Source passage:
┄┄┄┄┄┄┄┄┄┄┄┄┄┄┄┄┄┄┄┄
Holy Sex
Good Morning Friends,
There are some Bible story characters who only have one or two verses devoted to them, yet those few words speak volumes. Some stories are intertwined with other books and chapters and plot development but seem to never be taught in churches. Abishag, a Shunammite is one such character. She served as bed companion to David in the hope that her fresh beauty would induce some warmth in the old man. Perhaps it was part of tradition that if one was decrepit one could not be King. Perhaps David did not want to add more potential heirs to the throne.
Maybe David did not want to have more than the traditional maximum of 18 wives. We may never know his reason for not knowing her. What we do know is that when David dies, his son Adonijah wants to marry Abishag, but Solomon sees this move as a grab for the throne and has Adonijah killed. We never hear anything else about poor Abishag, though some scholars think she was the one written about in the Song of Songs. Pretty high praise considering Solomon had so many wives. Regardless it is pretty much taboo to preach about the Song of Songs. Still it is in the Bible as witness to Holy Sex.
┄┄┄┄┄┄┄┄┄┄┄┄┄┄┄┄┄┄┄┄
Data extract:
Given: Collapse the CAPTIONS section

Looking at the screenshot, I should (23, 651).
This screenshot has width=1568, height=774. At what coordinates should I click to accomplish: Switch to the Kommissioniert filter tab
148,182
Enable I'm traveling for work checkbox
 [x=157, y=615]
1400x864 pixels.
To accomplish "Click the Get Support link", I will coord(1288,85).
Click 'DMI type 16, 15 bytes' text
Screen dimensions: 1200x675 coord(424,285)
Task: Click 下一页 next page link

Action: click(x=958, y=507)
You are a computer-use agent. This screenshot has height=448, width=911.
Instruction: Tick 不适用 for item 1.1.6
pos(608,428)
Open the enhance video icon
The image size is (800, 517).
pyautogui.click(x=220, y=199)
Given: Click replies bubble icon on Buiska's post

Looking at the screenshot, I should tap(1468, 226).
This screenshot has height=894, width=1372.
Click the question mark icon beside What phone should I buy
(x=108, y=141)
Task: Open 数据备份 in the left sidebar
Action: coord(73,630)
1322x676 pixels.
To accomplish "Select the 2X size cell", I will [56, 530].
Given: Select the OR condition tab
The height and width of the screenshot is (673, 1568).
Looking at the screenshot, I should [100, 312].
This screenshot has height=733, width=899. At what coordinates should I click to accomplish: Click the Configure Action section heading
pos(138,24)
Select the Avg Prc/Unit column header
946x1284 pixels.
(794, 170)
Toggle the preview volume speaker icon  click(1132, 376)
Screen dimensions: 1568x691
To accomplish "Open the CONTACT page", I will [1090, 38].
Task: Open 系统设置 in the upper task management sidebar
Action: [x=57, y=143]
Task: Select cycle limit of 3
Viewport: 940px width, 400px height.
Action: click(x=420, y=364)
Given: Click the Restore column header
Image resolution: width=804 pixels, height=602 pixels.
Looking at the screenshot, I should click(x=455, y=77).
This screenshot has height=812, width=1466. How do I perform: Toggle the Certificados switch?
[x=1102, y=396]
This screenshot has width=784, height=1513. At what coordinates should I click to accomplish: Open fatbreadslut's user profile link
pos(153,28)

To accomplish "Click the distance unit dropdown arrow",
┄┄┄┄┄┄┄┄┄┄┄┄┄┄┄┄┄┄┄┄
What the exercise asks: Continue the devotional piece about Abishag and the Song of Songs, starting after its final sentence.

Your response:
Scripture: When King David was old and well advanced in years, he could not keep warm even when they put covers over him. So his servants said to him, “Let us look for a young virgin to attend the king and take care of him. She can lie beside him so that our lord the king may keep warm.” Then they searched throughout Israel for a beautiful girl and found Abishag, a Shunammite, and brought her to the king. The girl was very beautiful; she took care of the king and waited on him, but the king had no intimate relations with her.
My beloved speaks and says to me: “Arise, my love, my fair one, and come away; for now the winter is past, the rain is over and gone. The flowers appear on the earth; the time of singing has come, and the voice of the turtledove is heard in our land. The fig tree puts forth its figs, and the vines are in blossom; they give forth fragrance.”
Song of Songs 2:10-13 (NRSV)
So God created mankind in his own image, in the image of God he created them; male and female he created them.
Genesis 1:27 (NIV)
An account of the genealogy of Jesus the Messiah, the son of David, the son of Abraham.
Matthew 1:1 (NRSV)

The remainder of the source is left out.